Cresting the hill in verdant Queen Elizabeth Park, the Bloedel Conservatory is Vancouver’s unsung grey-season hero. Beneath its Perspex triodetic dome, you’ll find the kind of lush, hothouse idyll that recalls summer…and makes you daydream about the possibility of getting a job here.
Built with the help of a large donation from the Bloedel forestry family and opened in 1969, the building’s landmark opaque roof is made from 1,490 convex triangular panels. But what’s inside is even more impressive. Once your spectacles have unfogged, you’ll wander a winding walkway through a mini-jungle of vine-striped trees, studded with cawing, neon-plumed tropical birds.

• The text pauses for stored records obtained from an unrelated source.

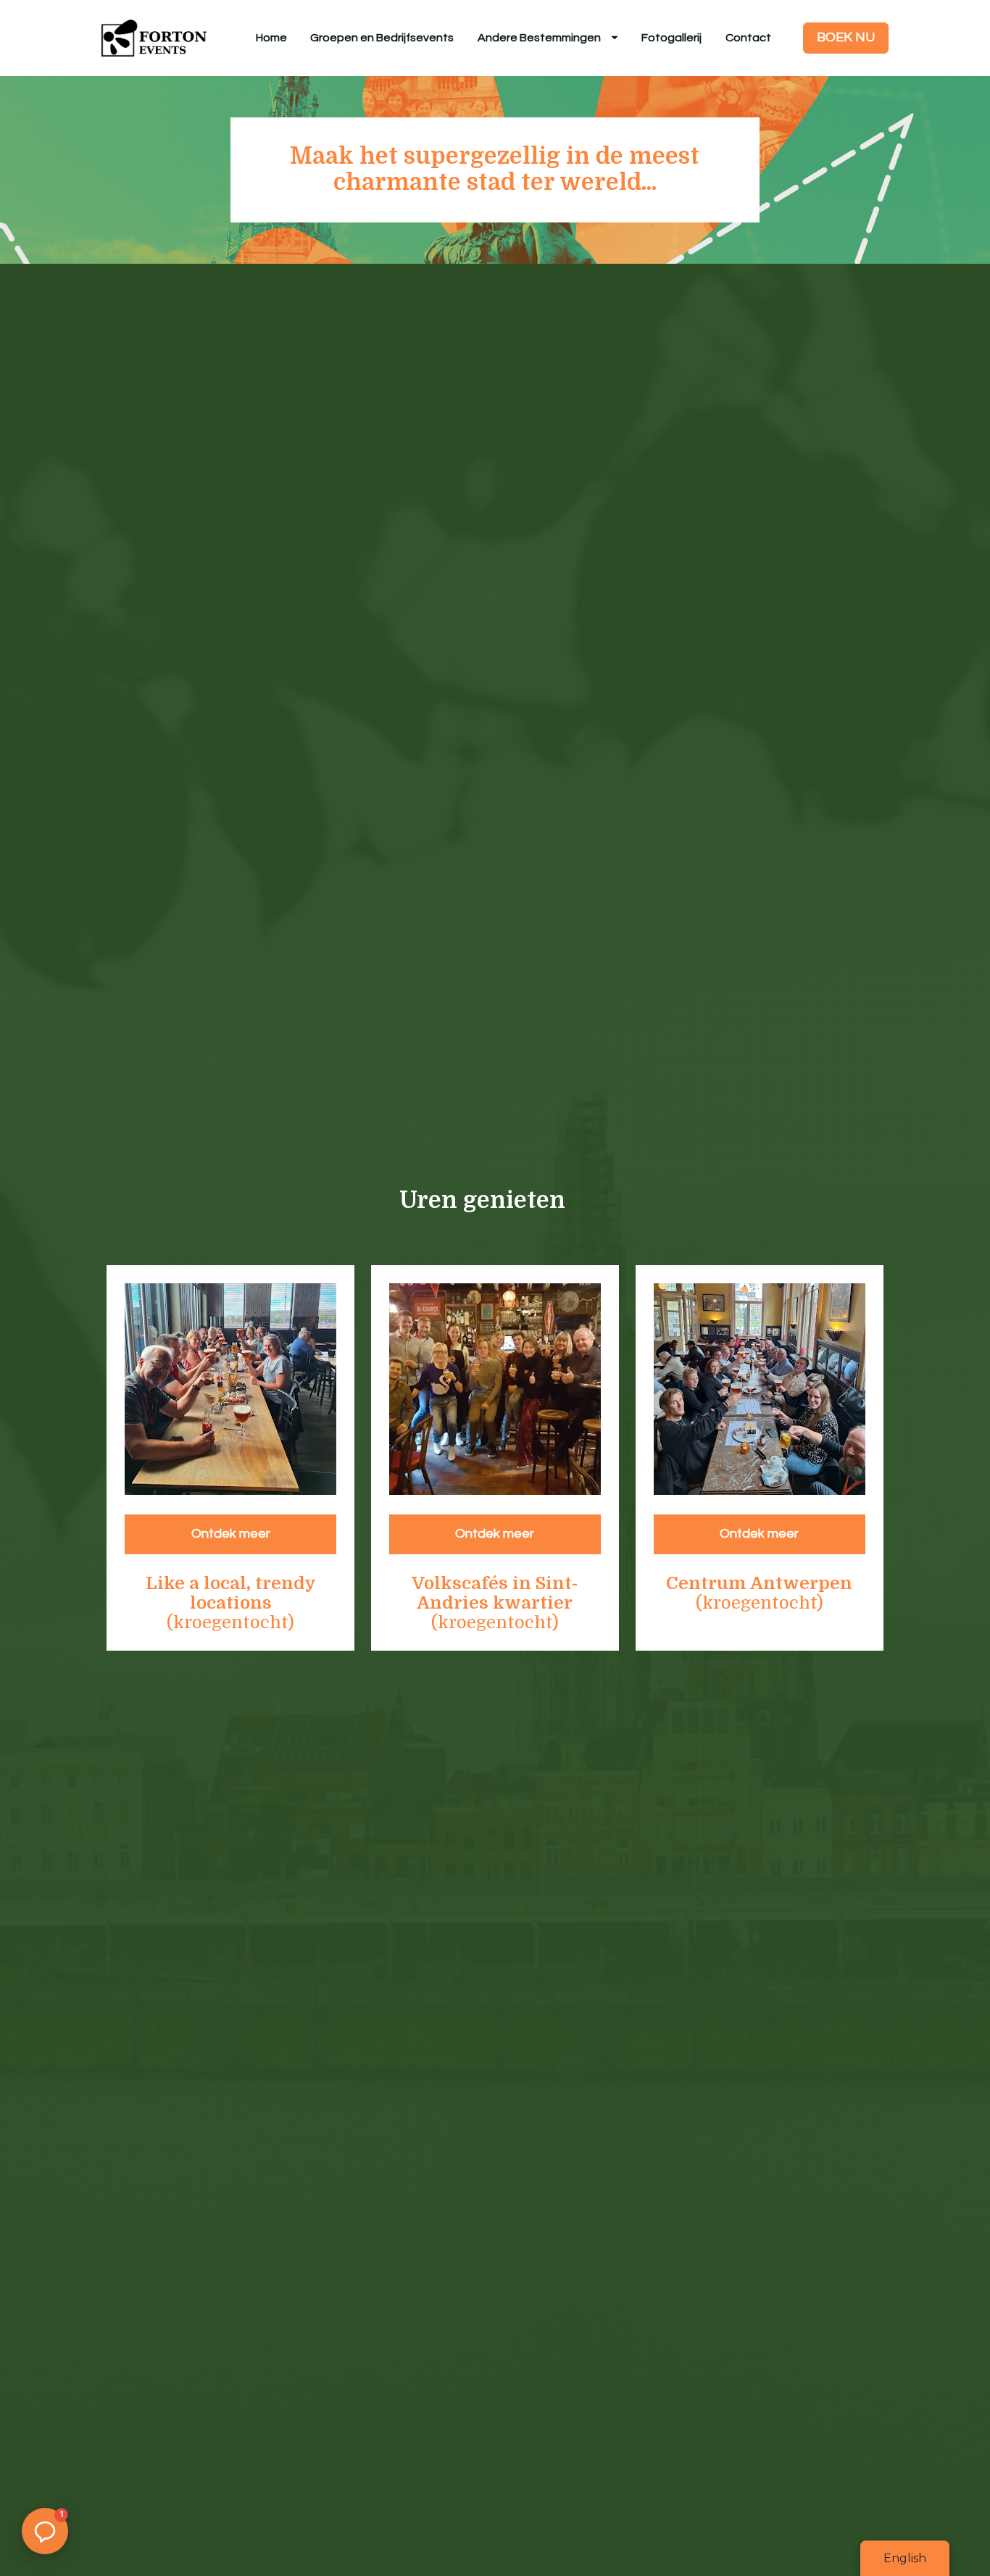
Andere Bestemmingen (539, 37)
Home (271, 37)
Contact (748, 37)
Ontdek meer (230, 1534)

Flora highlights include banana trees, Brazilian jelly palms, Malaysian fig trees and Central American trumpet trees – as well as fragrant, bright-coloured orchids clinging to surfaces like delicate daubs of paint in an impressionist painting.
As for birdlife: you’ll hear them before you see them. Huge preening parrots perch on branches ever-ready for their camera close-ups, eye-popping golden pheasants stroll ahead looking like they own the place, and a rowdy gang of multicoloured finches and budgerigars riot over seed bowls as if it’s the only food they’ve ever seen.
But while the conservatory is my favourite rainy day refuge, it’s not my only recommended shelter spot in Vancouver.
My other tempest-trumping spots include Granville Island Public Market, where the multitude of covered stalls and enticing food court can keep your dry and occupied for hours; the Vancouver Art Gallery, where the windowless exhibition rooms mean you’re ever-oblivious to the weather outside; and MacLeod’s Books, where browsing the teetering stacks of used tomes is the perfect escape from a day of pewter-grey skies.
And if it’s still raining when you leave the store with a backpack full of cool new reads? There’s a branch of local legend The Umbrella Shop a few steps away where you can pick-up the perfect weapon for defeating the drizzle.